The acting was acceptable too. Chris Hemsworth (Thor) was able to carry the film; Anthony Hopkins (Odin) was worth seeing; as was Colm Feore as the menacing Laufey, King of the Frost Giants. It might have been due to fatigue, but Natalie Portman (Jane Foster) seemed flat and one dimensional. Stellan Skarsgård (Erik Selvig) was great (as usual) and the hint towards his future involvement in the Avengers franchaise was welcome. WGTB could have done completely without the silly antics of Kat Denning’s character -- not because she’s a bad actress, but simply because the attempt at comic relief was unnecessary. Tom Hiddleston, however, was WGTB’s clear favourite and was a very capable Loki, so obviously taking Branagh’s expertise with Shakespeare’s Iago, and making the trickster of the comic-books in a menacing, manipulative yet sympathetic villan. WGTB really thinks the new Loki works and agrees with this direction. Simply put, the movie could not have been pulled off with just a ‘God of Mischief’ as the principal antagonist -- it just wouldn’t have held the audience.

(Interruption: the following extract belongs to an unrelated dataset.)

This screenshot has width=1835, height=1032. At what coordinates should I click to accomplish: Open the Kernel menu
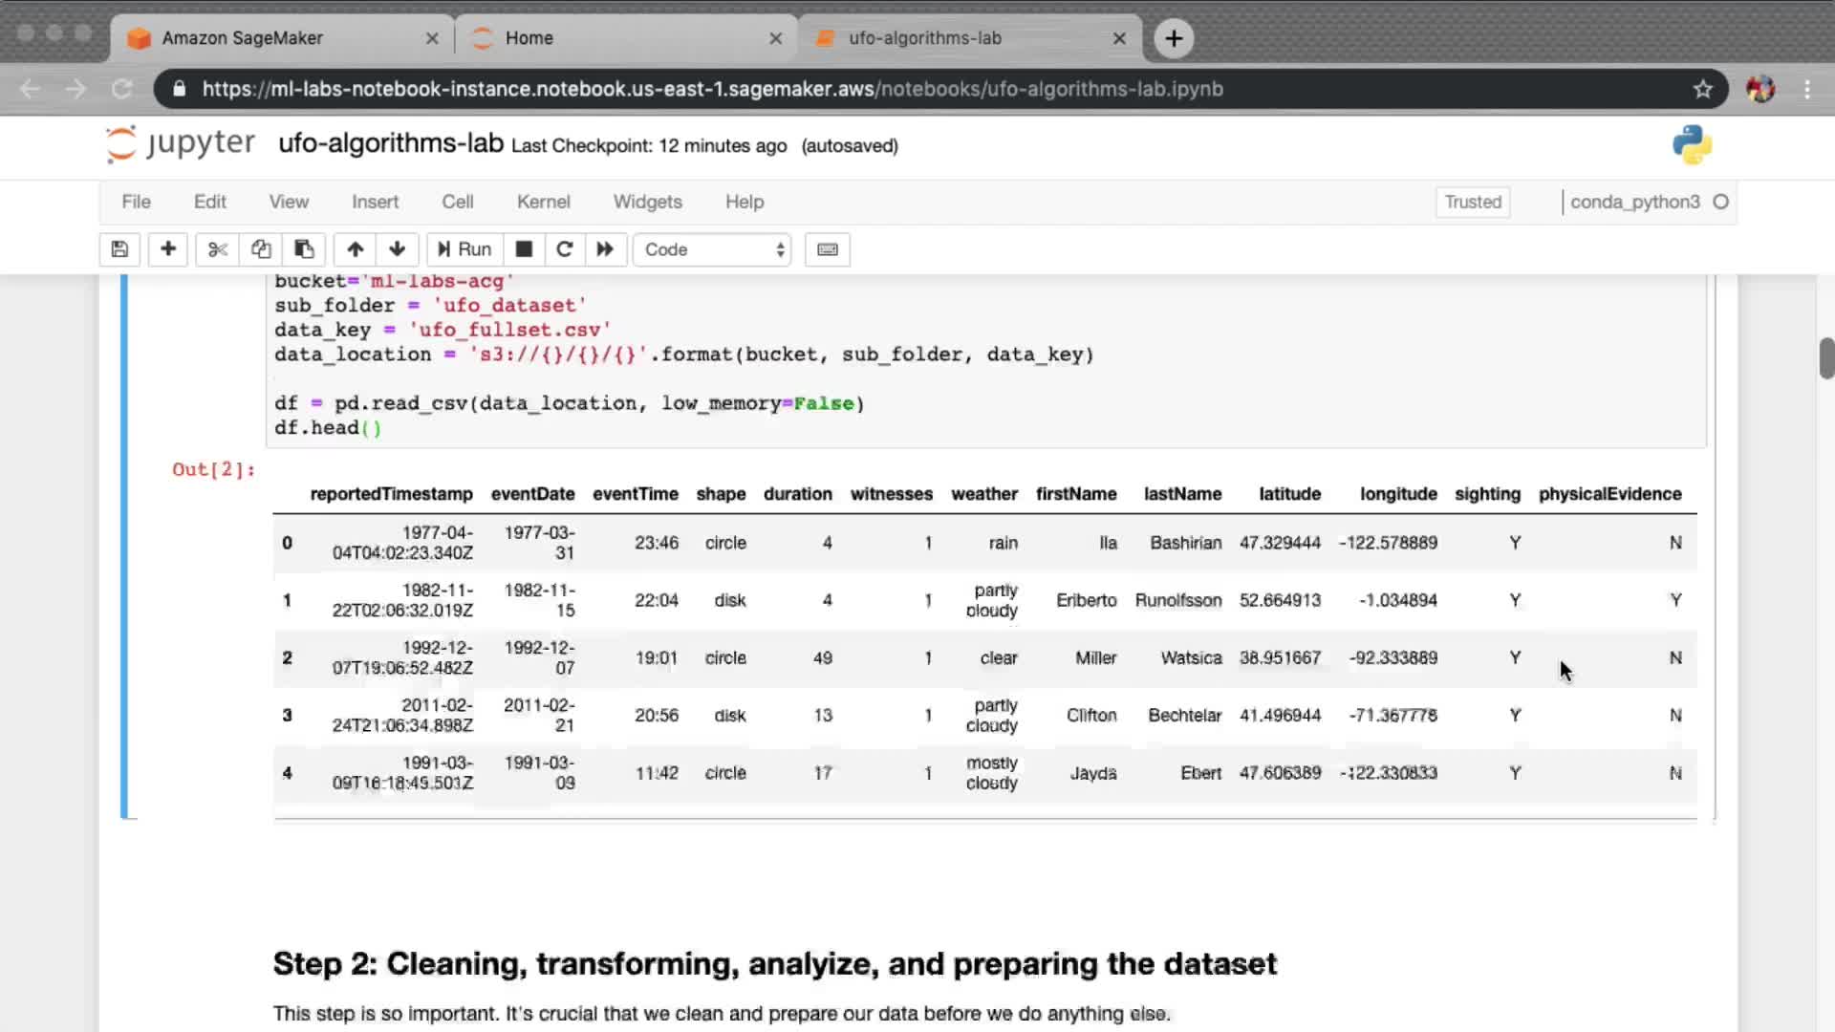(x=543, y=202)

Marvel Studios also included those elements that the Fanboys crave and that was fun. We had our first encounter with Hawkeye and possibility even Luke Cage. The post-credit scene was great too, and we finally don’t have to wait a year to see what happens. Oh, and for those of you who don’t know – NEVER LEAVE A MARVEL FILM UNTIL THE END OF THE CREDITS. They always sneak in one final scene. So did it work? Yes, it was a good but not excellent movie and WGTB would give it 3.5 out of 5 stars. It has set up a likable Thor for the 2012 Avengers film, but will leave Robert Downey Jr. and possibly even Chris Evans in the driver’s seat for that one – which is a good thing. Thor is showing in cinemas across the UK now and will start showing in North American theatres on May 6th.